◆ **Exercise prompt**
Retype the lines from the one containing "is (1078, 525)." through the one containing "Looking at the image, I should click on (744, 386).", keeping both of those lines, and leave out the pictures.

◆ **Data extracts**
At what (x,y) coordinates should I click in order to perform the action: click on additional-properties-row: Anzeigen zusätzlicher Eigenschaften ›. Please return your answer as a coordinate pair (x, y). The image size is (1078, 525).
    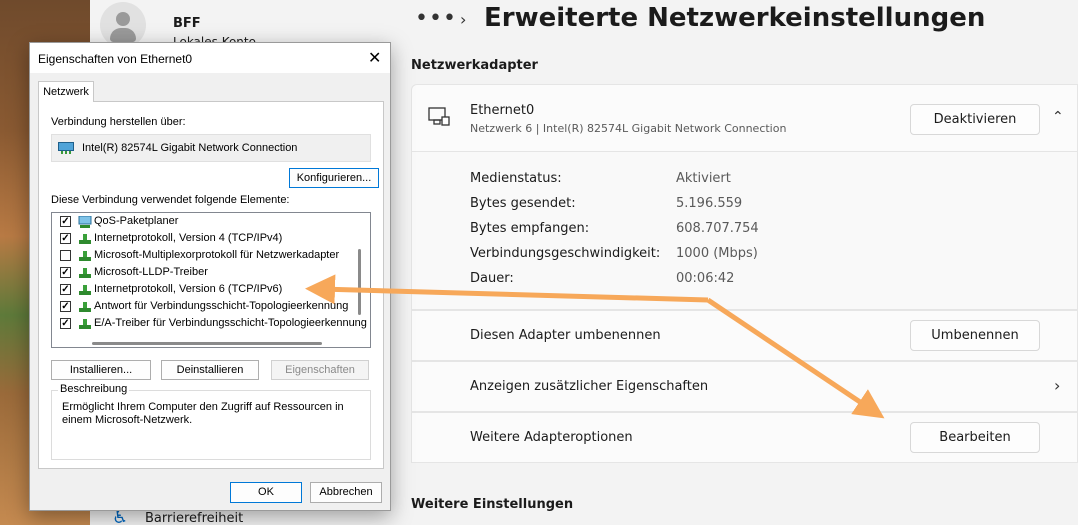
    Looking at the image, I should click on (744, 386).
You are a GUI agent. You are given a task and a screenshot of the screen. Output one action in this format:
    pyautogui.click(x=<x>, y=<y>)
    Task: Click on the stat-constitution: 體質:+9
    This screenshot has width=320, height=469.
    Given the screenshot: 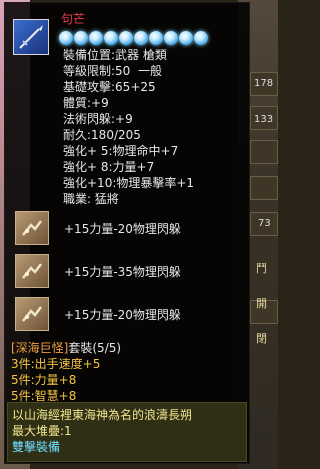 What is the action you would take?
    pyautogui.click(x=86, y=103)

---

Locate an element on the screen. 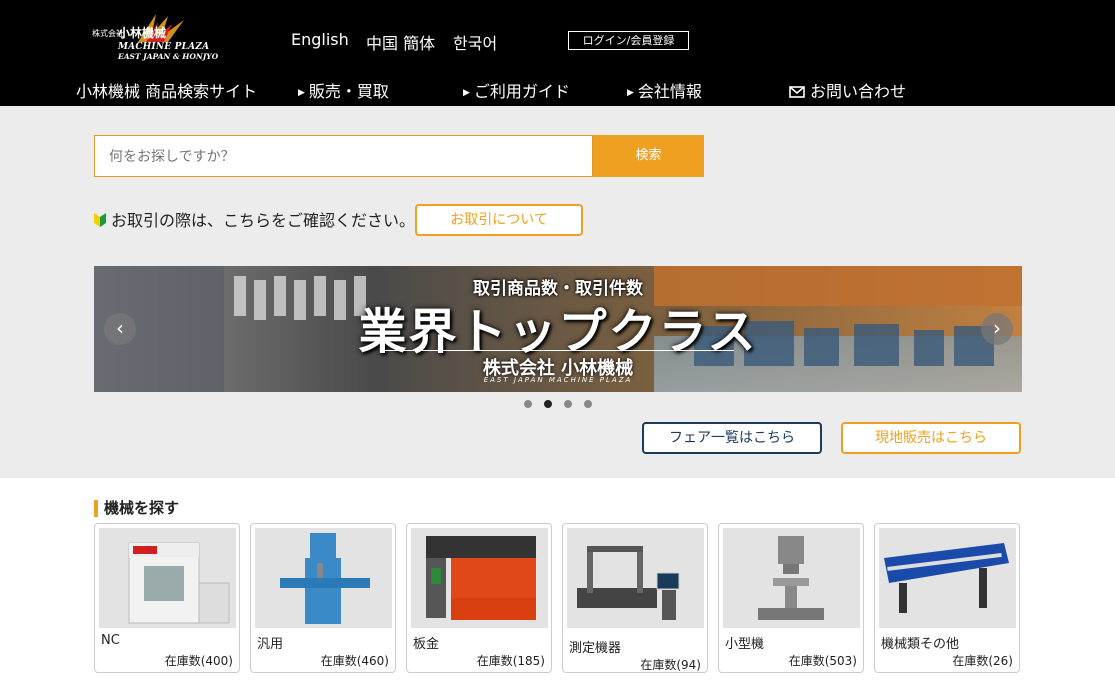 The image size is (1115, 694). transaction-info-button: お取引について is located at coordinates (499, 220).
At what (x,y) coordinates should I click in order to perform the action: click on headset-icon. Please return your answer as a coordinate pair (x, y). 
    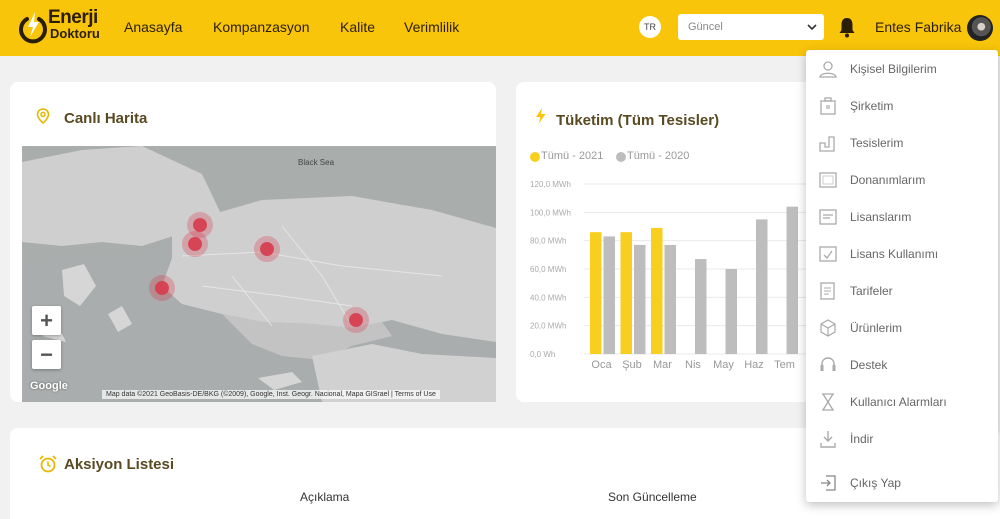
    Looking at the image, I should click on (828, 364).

--

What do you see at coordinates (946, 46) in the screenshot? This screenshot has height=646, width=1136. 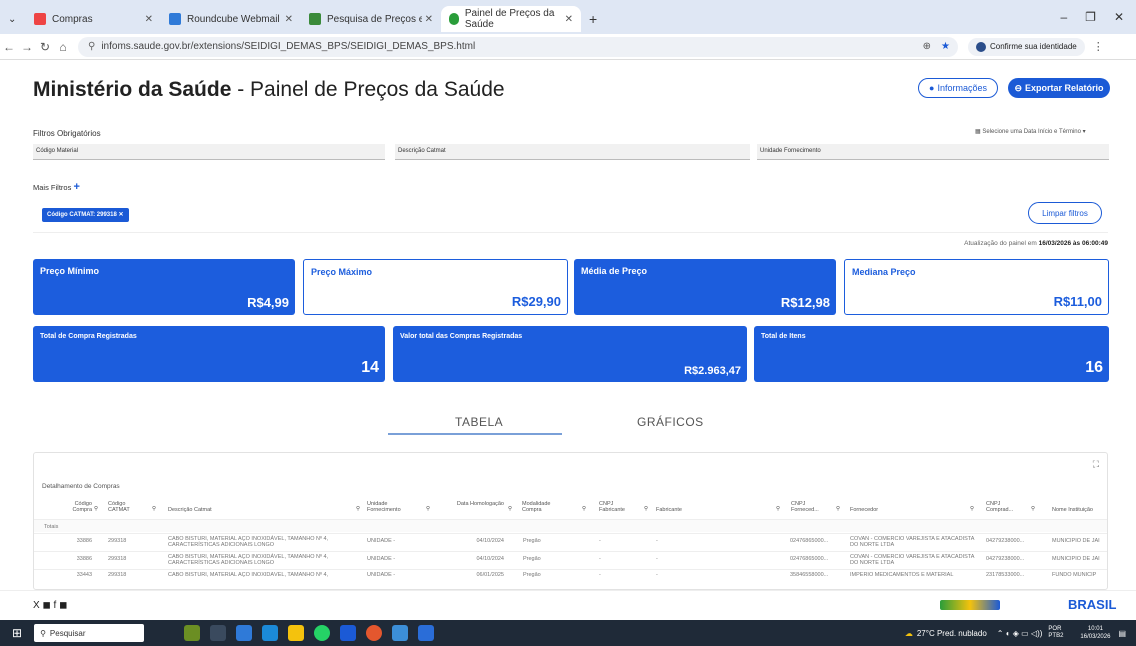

◆ **Response for this exercise**
At what (x,y) coordinates should I click in order to perform the action: click on additional-properties-row: Anzeigen zusätzlicher Eigenschaften ›. Please return your answer as a coordinate pair (x, y). The image size is (1078, 525).
    Looking at the image, I should click on (744, 386).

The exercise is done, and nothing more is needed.